When the fire department isn’t responding to medical and fire-related calls, Halvorsen said downtime is used reaching out to the public.
During the spring and summer, duty crews will “cruise the community.”
“It’s really a good public relations piece for us,” Halvorsen said. “We do go out and stop by talk to the kids, buy some lemonade. The prevention piece we bring along is talking to them about changing their batteries in their smoke alarms, how to get out of the house in a fire, those kinds of things. We’re able to explain what we’re doing.”
Redenius said the departments have always made an effort to connect to the community but it has most often been relegated to city events such as Strawberry Fest. But with more staff and better resources, they have more time to engage with residents.
“We had the connection on a call-to-call basis, but this gives us a chance to interact more with people,” he said. “We want them to feel comfortable coming and talking to us.”
While the Public Safety Department continues to fine tune the transition, the fire department is also in the running for a federal Staffing for Adequate Fire and Emergency Response (SAFER) grant.
The department applied for the grant in August but has not received funding yet. If awarded, the department would receive $495,000 to provide staffing resources and 100 percent funding for three entry-level salaries and benefits for two years.
To date, two rounds of grants have gone out, with Eagan Fire Department being the only recipient in Minnesota.

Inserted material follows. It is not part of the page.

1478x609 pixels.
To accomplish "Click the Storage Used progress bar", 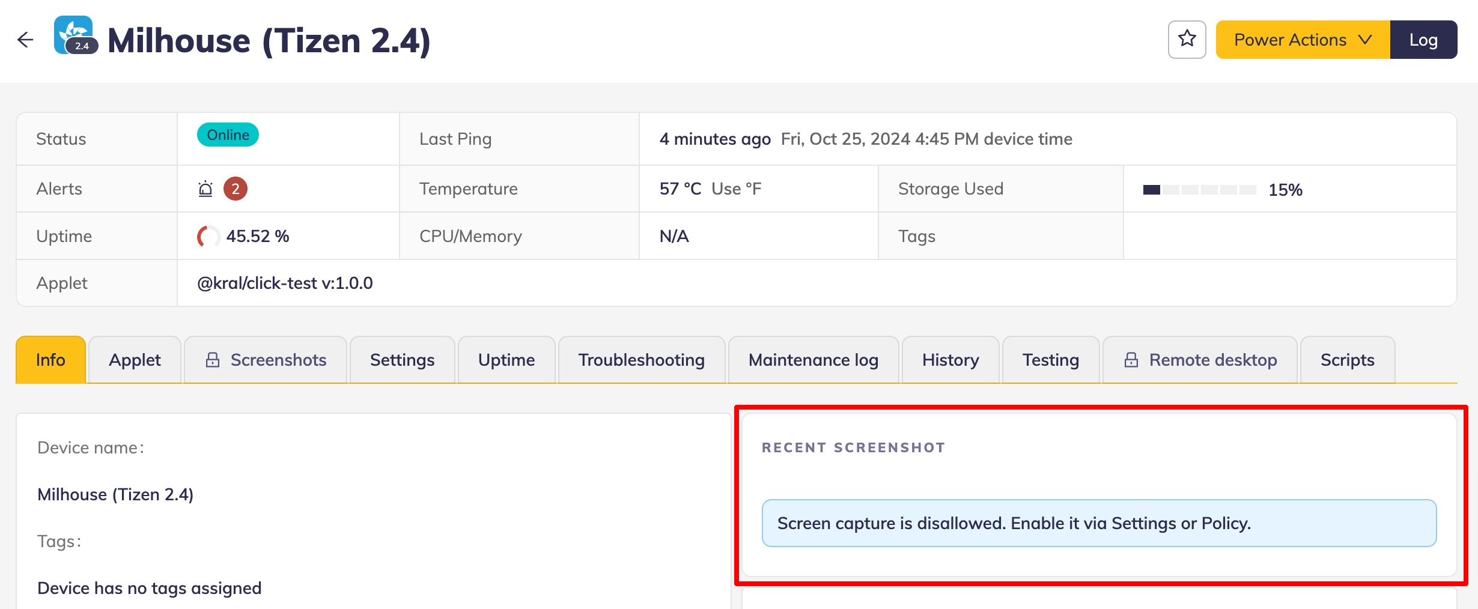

As the departments look through 2018, Woolery said a concentration will be placed on tweaking plans to the proposed Health and Emergency Response Occupations (HERO) Center, filling retiring personnel positions, getting the CITE Unit running and continuing to improve the Good to Great department improvement process for employees.
“A big part of the fabric of the community is the people who are serving and protecting their neighbors,” Woolery said. “They are actually responding to people whose kids play ball with them, people they go to church with. You talk about community-based, we are going above and beyond to serve our community members."